Open Kirushikesh opened this issue 3 years ago • 1 comments

Hi @ageron, In chapter 3, under the MultiLabel Classification section you demonstrated the topic using the KNN algorithm, i was quite eager to know how it works i.e., internally how KNN handles the Multi-Label Classification problem? I tried to browse the net for the answers but nothing is as good as your explanations xD.

Kirushikesh avatar Apr 25 '22 13:04 Kirushikesh

Hi @Kirushikesh ,

Thanks for your kind words and your interesting question. Scikit-Learn's source code is actually quite readable, that's often where I get the best answer to my questions, when it's not in the docs. In this case, you'll find the answer in the predict() method of the KNeighborsClassifier class (see source code):

for k, classes_k in enumerate(classes_):
        if weights is None:
            mode, _ = stats.mode(_y[neigh_ind, k], axis=1)
        else:
            mode, _ = weighted_mode(_y[neigh_ind, k], weights, axis=1)
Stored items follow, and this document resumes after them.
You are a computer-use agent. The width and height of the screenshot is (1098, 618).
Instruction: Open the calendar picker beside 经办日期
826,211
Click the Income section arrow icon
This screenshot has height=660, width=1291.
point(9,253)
In this code, _y contains the labels (as class indices), and neigh_ind contains the indices of the K nearest neighbors. Also, in this code k is the label index. For example, if the data has two labels "large / not large" and "odd / not odd" (as in the example in the book) then k will be 0 (for "large / not large"), then 1 (for "odd / not odd"). This k should not to be confused with the K in "K Nearest Neighbors".

As you can see, the predict() method just looks at each label independently, and it finds the most common class (i.e., the mode) among the K nearest neighbors.

For example, if K=3, then the algorithm will only look at the 3 nearest neighbors. Suppose they are:

  • Large, Odd
  • Large, Not Odd
  • Not Large, Not Odd

Then in this case the model will predict Large, Not Odd. In this case it's not a combination that any of the K nearest neighbors uses!

Note that the classes can be weighted, in which case the weighted_mode() function will be called instead of stats.mode().

Hope this helps.

ageron avatar May 05 '22 04:05 ageron